Crise de la monarchie suédoise (suite)

0La presse, notamment tabloïde, continue (à l’exception du conservateur Svenska Dagbladet) de s’intéresser au scandale frappant la monarchie suédoise. « Il est grand temps qu’il parte », titre, en parlant du souverain, l’éditorialiste d’Aftonbladet. « Quelle que soit désormais l’issue de toute cette affaire, le Roi doit réaliser qu’il n’est plus en capacité d’exercer cette charge ». « Tout, dans notre monarchie, est une affaire de confiance entre le monarque et son peuple. », estime le commentateur d’Expressen : « S’il s’avère que le Roi a menti (ce dont sont persuadés 45 % des Suédois, selon un sondage publié par Metro) et que les photos compromettantes existent bien, cette confiance sera fortement ébranlée. Le souverain pourra-t-il alors s’accrocher à son trône ? En droit, oui.
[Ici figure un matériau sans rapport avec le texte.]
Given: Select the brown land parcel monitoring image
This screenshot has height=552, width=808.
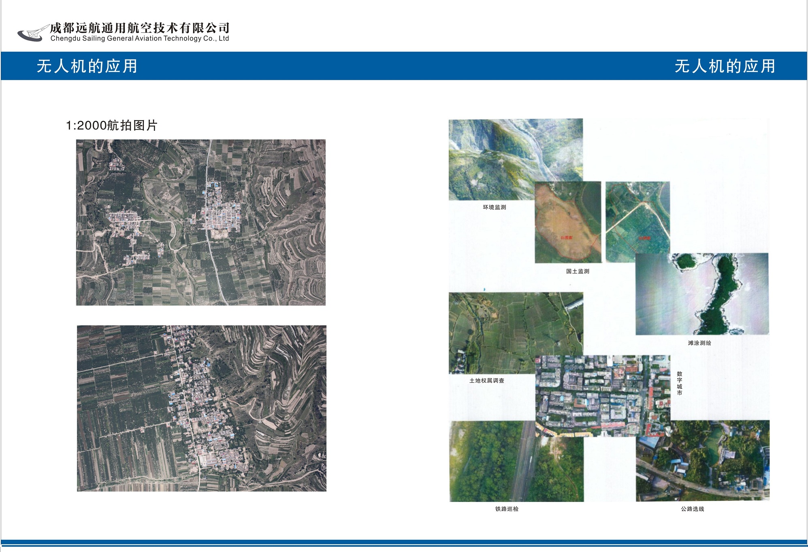Looking at the screenshot, I should click(x=567, y=222).
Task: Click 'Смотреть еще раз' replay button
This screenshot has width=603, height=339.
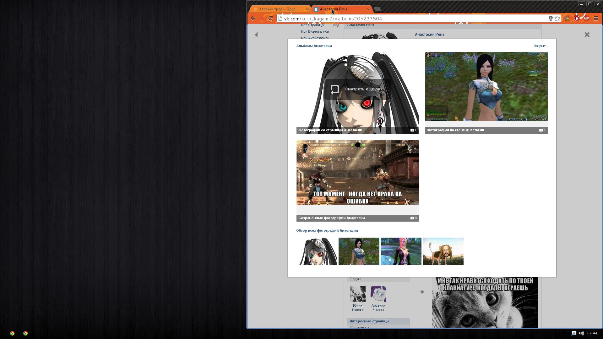Action: [357, 89]
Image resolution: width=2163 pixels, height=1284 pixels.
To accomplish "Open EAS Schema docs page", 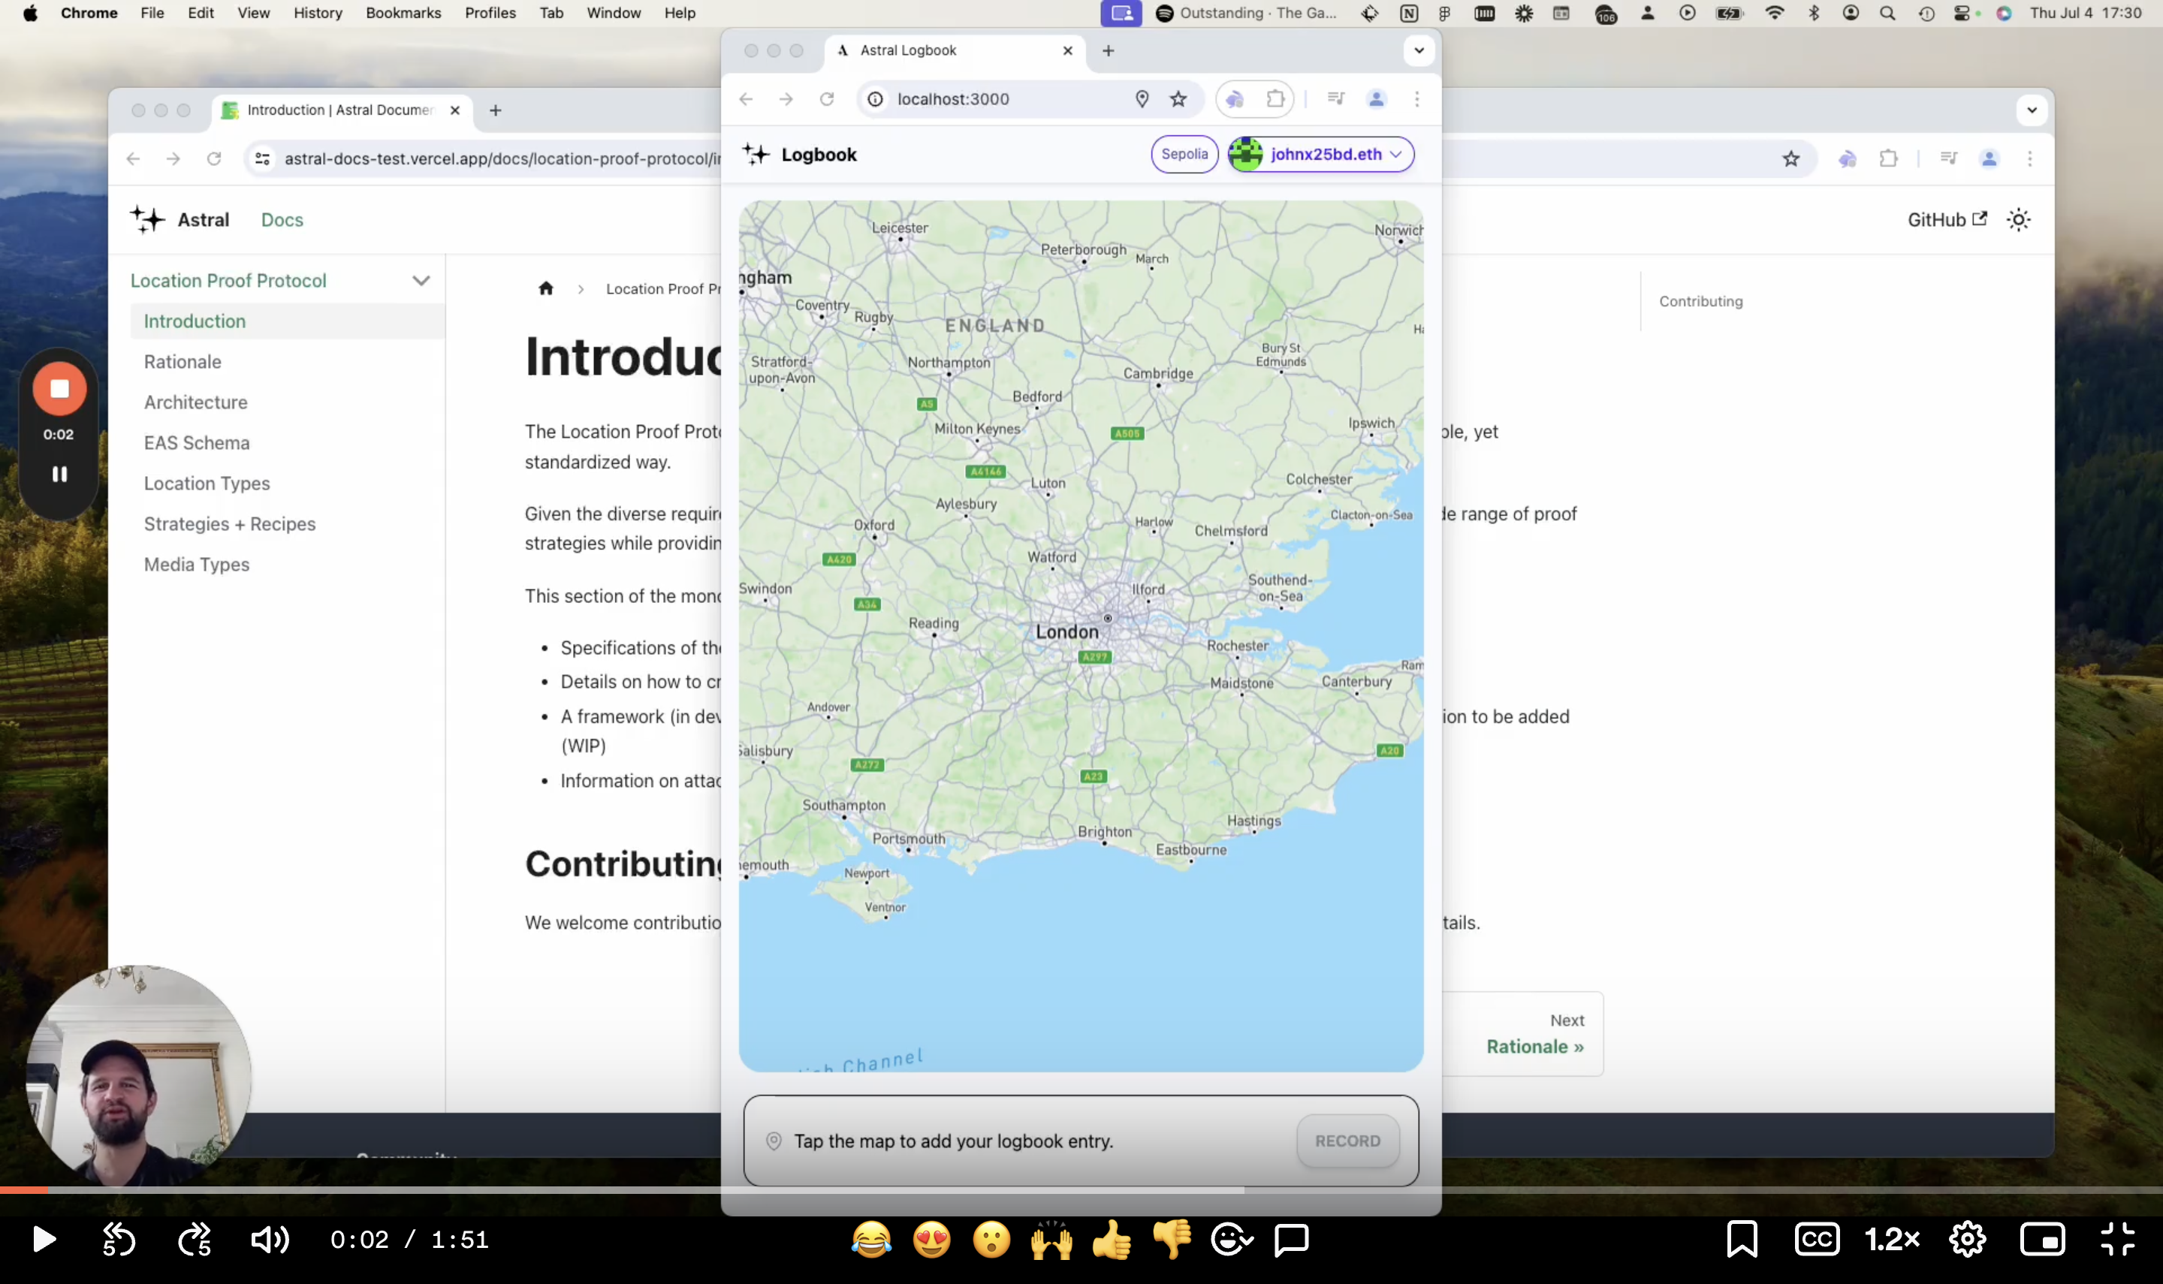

En pratique, difficilement. ». « En donnant une interview au cours de laquelle il a choisi de tout démentir, le Roi joue sa couronne au poker  », écrit dans Aftonbladet l’historien (et monarchiste notoire) Herman Lindqvist. « Je ne pense cependant pas que la République soit pour demain », ajoute-t-il. « Mais une réforme du fonctionnement de l’Institution me semble inévitable », écrit-il, à l’instar de l’éditorialiste de Dagens Nyheter : « Que ni la Cour ni le Monarque ne soit soumis à un contrôle parlementaire apparaît de plus en plus comme une anomalie ». « Il conviendrait que la manière dont la famille royale gère les fonds qui lui sont attribués puisse faire l’objet d’un examen de la part des autorités », estime le leader du PSD, Håkan Juholt, dont les propos sont repris par Expressen et Dagens Nyheter.